(trade union bank), in capitalist countries, a bank whose capital belongs to trade unions and cooperative societies. The first labor banks were established in the 1920’s to protect trade union capital against devaluation and give credit support to workers’ organizations. During the world economic crisis of 1929–33 many labor banks went bankrupt. After World War II labor banks were reopened in some countries.
During the 1960’s and early 1970’s, labor banks developed to the greatest extent in the Federal Republic of Germany (FRG) and in Austria. The Bank für Gemeinwirtschaft (Collective Economy Bank), which operates in the FRG, was formed after six labor banks merged in late 1958 and were joined in 1964 by the Bank für Wirtschaft und Arbeit (Bank for Economy and Labor) in West Berlin. The Council of Trade Unions owns 75 percent of the stock, with the Council of Consumer Cooperative Societies owning the remaining 25 percent. The bank was ninth in the country in terms of assets in 1973. It performs all the operations of a commercial bank and participates in the capital of roughly 30 banks in the country and abroad.

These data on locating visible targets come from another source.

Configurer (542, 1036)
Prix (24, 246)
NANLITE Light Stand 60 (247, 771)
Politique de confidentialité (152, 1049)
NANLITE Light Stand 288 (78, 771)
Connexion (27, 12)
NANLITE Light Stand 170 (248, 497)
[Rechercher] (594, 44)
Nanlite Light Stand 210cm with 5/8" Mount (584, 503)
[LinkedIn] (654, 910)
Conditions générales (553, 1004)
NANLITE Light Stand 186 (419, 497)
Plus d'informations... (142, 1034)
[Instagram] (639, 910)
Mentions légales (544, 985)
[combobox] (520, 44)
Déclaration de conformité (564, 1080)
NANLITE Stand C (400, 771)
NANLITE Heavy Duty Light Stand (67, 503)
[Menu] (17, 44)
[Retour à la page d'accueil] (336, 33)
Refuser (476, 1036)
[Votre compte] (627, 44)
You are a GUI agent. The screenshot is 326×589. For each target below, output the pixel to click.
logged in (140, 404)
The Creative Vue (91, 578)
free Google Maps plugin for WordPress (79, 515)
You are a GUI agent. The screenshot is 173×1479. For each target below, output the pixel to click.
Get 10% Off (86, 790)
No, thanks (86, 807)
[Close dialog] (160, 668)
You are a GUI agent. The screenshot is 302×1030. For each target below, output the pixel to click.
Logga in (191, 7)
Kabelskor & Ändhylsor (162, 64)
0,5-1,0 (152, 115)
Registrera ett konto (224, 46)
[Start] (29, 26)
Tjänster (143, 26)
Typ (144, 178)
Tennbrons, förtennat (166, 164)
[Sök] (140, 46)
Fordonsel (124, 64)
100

The Austrian labor bank, the Bank für Arbeit und Wirtschaft (Bank for Labor and Economy), was third in the country in terms of assets in 1973; its stockholders are the Federation of Trade Unions and the consumer cooperative system.
Present-day labor banks have become general-purpose banks; the trade union capital mobilized through these banks is used in large part to grant credit for capitalist enterprises.